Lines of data
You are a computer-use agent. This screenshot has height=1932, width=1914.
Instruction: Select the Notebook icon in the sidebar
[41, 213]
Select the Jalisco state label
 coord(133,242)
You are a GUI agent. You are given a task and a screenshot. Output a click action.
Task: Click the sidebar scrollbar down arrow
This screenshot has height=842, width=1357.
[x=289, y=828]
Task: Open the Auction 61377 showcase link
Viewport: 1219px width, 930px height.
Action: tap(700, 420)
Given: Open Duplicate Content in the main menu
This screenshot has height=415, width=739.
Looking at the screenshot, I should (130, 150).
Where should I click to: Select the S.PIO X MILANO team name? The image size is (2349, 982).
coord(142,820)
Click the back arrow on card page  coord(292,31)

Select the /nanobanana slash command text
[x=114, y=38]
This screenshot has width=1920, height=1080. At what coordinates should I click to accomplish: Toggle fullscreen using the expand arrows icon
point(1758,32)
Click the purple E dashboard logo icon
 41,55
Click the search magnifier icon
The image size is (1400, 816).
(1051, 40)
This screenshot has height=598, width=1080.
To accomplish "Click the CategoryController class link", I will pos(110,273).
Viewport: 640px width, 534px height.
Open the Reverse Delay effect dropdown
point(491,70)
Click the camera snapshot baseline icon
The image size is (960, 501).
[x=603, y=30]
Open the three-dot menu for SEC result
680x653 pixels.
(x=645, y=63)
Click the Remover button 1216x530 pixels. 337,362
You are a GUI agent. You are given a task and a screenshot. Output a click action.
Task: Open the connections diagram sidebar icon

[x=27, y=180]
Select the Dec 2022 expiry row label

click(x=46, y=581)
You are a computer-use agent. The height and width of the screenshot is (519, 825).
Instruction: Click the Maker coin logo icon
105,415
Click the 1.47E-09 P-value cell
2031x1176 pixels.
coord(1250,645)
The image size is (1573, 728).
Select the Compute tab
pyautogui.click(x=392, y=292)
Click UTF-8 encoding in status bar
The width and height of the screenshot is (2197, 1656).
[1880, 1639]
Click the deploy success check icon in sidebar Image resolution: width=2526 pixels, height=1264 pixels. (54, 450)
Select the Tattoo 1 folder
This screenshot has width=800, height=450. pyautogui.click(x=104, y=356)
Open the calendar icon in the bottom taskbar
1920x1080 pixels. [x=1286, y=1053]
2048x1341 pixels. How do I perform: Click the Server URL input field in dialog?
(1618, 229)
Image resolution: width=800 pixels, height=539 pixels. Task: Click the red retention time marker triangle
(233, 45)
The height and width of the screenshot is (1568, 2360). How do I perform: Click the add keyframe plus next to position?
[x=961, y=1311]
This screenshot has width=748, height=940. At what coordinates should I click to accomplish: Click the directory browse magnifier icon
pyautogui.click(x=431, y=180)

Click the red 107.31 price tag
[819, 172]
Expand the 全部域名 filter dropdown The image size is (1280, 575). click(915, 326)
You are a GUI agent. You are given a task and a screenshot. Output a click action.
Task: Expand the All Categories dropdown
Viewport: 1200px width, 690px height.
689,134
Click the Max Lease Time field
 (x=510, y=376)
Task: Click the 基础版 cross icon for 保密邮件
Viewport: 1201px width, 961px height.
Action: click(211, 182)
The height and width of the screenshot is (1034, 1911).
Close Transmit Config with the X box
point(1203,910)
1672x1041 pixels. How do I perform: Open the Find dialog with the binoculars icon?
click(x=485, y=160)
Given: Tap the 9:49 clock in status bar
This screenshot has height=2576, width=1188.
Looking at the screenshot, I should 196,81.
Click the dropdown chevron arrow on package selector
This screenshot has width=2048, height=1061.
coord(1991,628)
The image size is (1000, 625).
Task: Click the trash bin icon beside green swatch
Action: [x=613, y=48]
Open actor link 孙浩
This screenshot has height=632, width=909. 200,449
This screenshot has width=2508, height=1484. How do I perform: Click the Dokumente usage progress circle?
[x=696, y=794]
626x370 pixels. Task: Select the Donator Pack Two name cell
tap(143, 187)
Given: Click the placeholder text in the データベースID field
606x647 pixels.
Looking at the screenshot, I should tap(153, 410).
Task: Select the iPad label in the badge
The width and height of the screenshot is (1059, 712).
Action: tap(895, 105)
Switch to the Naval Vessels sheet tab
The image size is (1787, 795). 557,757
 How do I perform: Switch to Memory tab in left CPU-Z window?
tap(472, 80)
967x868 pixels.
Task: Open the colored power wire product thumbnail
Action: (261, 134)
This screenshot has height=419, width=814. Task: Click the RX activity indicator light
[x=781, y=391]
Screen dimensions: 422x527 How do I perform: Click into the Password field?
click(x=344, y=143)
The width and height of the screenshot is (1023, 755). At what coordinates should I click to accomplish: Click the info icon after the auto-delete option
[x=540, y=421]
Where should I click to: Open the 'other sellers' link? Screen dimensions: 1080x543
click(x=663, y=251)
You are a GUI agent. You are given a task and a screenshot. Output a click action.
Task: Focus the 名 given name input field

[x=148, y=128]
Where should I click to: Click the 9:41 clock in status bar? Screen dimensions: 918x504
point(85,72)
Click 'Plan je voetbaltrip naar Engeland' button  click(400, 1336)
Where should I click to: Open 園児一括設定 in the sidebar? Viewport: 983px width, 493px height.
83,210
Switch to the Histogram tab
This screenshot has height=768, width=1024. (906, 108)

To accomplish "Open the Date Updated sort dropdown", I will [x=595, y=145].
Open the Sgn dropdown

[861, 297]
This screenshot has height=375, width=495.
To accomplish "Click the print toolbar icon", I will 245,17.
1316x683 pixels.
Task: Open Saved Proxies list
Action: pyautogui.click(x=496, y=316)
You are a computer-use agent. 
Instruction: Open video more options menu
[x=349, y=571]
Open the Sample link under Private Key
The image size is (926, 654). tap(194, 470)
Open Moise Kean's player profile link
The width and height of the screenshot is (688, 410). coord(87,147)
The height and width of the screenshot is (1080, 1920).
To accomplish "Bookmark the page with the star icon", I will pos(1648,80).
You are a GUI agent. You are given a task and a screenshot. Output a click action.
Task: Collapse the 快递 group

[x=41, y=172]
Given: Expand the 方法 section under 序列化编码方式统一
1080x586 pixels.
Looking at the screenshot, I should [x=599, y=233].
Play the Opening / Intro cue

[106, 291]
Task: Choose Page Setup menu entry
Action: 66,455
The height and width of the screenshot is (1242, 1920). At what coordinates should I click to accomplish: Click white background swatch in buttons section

**WORK TO BE COMPLETED**
Return every line of the records above with no changes at all, keeping each one verbatim and in its original order.

**SOLVED PROBLEM**
You are a computer-use agent. This screenshot has height=1932, width=1914.
Instruction: Select the Notebook icon in the sidebar
[41, 213]
Select the Jalisco state label
 coord(133,242)
You are a GUI agent. You are given a task and a screenshot. Output a click action.
Task: Click the sidebar scrollbar down arrow
This screenshot has height=842, width=1357.
[x=289, y=828]
Task: Open the Auction 61377 showcase link
Viewport: 1219px width, 930px height.
Action: tap(700, 420)
Given: Open Duplicate Content in the main menu
This screenshot has height=415, width=739.
Looking at the screenshot, I should (130, 150).
Where should I click to: Select the S.PIO X MILANO team name? The image size is (2349, 982).
coord(142,820)
Click the back arrow on card page  coord(292,31)

Select the /nanobanana slash command text
[x=114, y=38]
This screenshot has width=1920, height=1080. At what coordinates should I click to accomplish: Toggle fullscreen using the expand arrows icon
point(1758,32)
Click the purple E dashboard logo icon
 41,55
Click the search magnifier icon
The image size is (1400, 816).
(1051, 40)
This screenshot has height=598, width=1080.
To accomplish "Click the CategoryController class link", I will pos(110,273).
Viewport: 640px width, 534px height.
Open the Reverse Delay effect dropdown
point(491,70)
Click the camera snapshot baseline icon
The image size is (960, 501).
[x=603, y=30]
Open the three-dot menu for SEC result
680x653 pixels.
(x=645, y=63)
Click the Remover button 1216x530 pixels. 337,362
You are a GUI agent. You are given a task and a screenshot. Output a click action.
Task: Open the connections diagram sidebar icon

[x=27, y=180]
Select the Dec 2022 expiry row label

click(x=46, y=581)
You are a computer-use agent. The height and width of the screenshot is (519, 825).
Instruction: Click the Maker coin logo icon
105,415
Click the 1.47E-09 P-value cell
2031x1176 pixels.
coord(1250,645)
The image size is (1573, 728).
Select the Compute tab
pyautogui.click(x=392, y=292)
Click UTF-8 encoding in status bar
The width and height of the screenshot is (2197, 1656).
[1880, 1639]
Click the deploy success check icon in sidebar Image resolution: width=2526 pixels, height=1264 pixels. (54, 450)
Select the Tattoo 1 folder
This screenshot has width=800, height=450. pyautogui.click(x=104, y=356)
Open the calendar icon in the bottom taskbar
1920x1080 pixels. [x=1286, y=1053]
2048x1341 pixels. How do I perform: Click the Server URL input field in dialog?
(1618, 229)
Image resolution: width=800 pixels, height=539 pixels. Task: Click the red retention time marker triangle
(233, 45)
The height and width of the screenshot is (1568, 2360). How do I perform: Click the add keyframe plus next to position?
[x=961, y=1311]
This screenshot has width=748, height=940. At what coordinates should I click to accomplish: Click the directory browse magnifier icon
pyautogui.click(x=431, y=180)

Click the red 107.31 price tag
[819, 172]
Expand the 全部域名 filter dropdown The image size is (1280, 575). click(915, 326)
You are a GUI agent. You are given a task and a screenshot. Output a click action.
Task: Expand the All Categories dropdown
Viewport: 1200px width, 690px height.
689,134
Click the Max Lease Time field
 (x=510, y=376)
Task: Click the 基础版 cross icon for 保密邮件
Viewport: 1201px width, 961px height.
Action: click(211, 182)
The height and width of the screenshot is (1034, 1911).
Close Transmit Config with the X box
point(1203,910)
1672x1041 pixels. How do I perform: Open the Find dialog with the binoculars icon?
click(x=485, y=160)
Given: Tap the 9:49 clock in status bar
This screenshot has height=2576, width=1188.
Looking at the screenshot, I should 196,81.
Click the dropdown chevron arrow on package selector
This screenshot has width=2048, height=1061.
coord(1991,628)
The image size is (1000, 625).
Task: Click the trash bin icon beside green swatch
Action: [x=613, y=48]
Open actor link 孙浩
This screenshot has height=632, width=909. 200,449
This screenshot has width=2508, height=1484. How do I perform: Click the Dokumente usage progress circle?
[x=696, y=794]
626x370 pixels. Task: Select the Donator Pack Two name cell
tap(143, 187)
Given: Click the placeholder text in the データベースID field
606x647 pixels.
Looking at the screenshot, I should tap(153, 410).
Task: Select the iPad label in the badge
The width and height of the screenshot is (1059, 712).
Action: tap(895, 105)
Switch to the Naval Vessels sheet tab
The image size is (1787, 795). 557,757
 How do I perform: Switch to Memory tab in left CPU-Z window?
tap(472, 80)
967x868 pixels.
Task: Open the colored power wire product thumbnail
Action: (261, 134)
This screenshot has height=419, width=814. Task: Click the RX activity indicator light
[x=781, y=391]
Screen dimensions: 422x527 How do I perform: Click into the Password field?
click(x=344, y=143)
The width and height of the screenshot is (1023, 755). At what coordinates should I click to accomplish: Click the info icon after the auto-delete option
[x=540, y=421]
Where should I click to: Open the 'other sellers' link? Screen dimensions: 1080x543
click(x=663, y=251)
You are a GUI agent. You are given a task and a screenshot. Output a click action.
Task: Focus the 名 given name input field

[x=148, y=128]
Where should I click to: Click the 9:41 clock in status bar? Screen dimensions: 918x504
point(85,72)
Click 'Plan je voetbaltrip naar Engeland' button  click(400, 1336)
Where should I click to: Open 園児一括設定 in the sidebar? Viewport: 983px width, 493px height.
83,210
Switch to the Histogram tab
This screenshot has height=768, width=1024. (906, 108)

To accomplish "Open the Date Updated sort dropdown", I will [x=595, y=145].
Open the Sgn dropdown

[861, 297]
This screenshot has height=375, width=495.
To accomplish "Click the print toolbar icon", I will 245,17.
1316x683 pixels.
Task: Open Saved Proxies list
Action: pyautogui.click(x=496, y=316)
You are a computer-use agent. 
Instruction: Open video more options menu
[x=349, y=571]
Open the Sample link under Private Key
The image size is (926, 654). tap(194, 470)
Open Moise Kean's player profile link
The width and height of the screenshot is (688, 410). coord(87,147)
The height and width of the screenshot is (1080, 1920).
To accomplish "Bookmark the page with the star icon", I will pos(1648,80).
You are a GUI agent. You are given a task and a screenshot. Output a click action.
Task: Collapse the 快递 group

[x=41, y=172]
Given: Expand the 方法 section under 序列化编码方式统一
1080x586 pixels.
Looking at the screenshot, I should [x=599, y=233].
Play the Opening / Intro cue

[106, 291]
Task: Choose Page Setup menu entry
Action: 66,455
The height and width of the screenshot is (1242, 1920). At what coordinates should I click to accomplish: Click white background swatch in buttons section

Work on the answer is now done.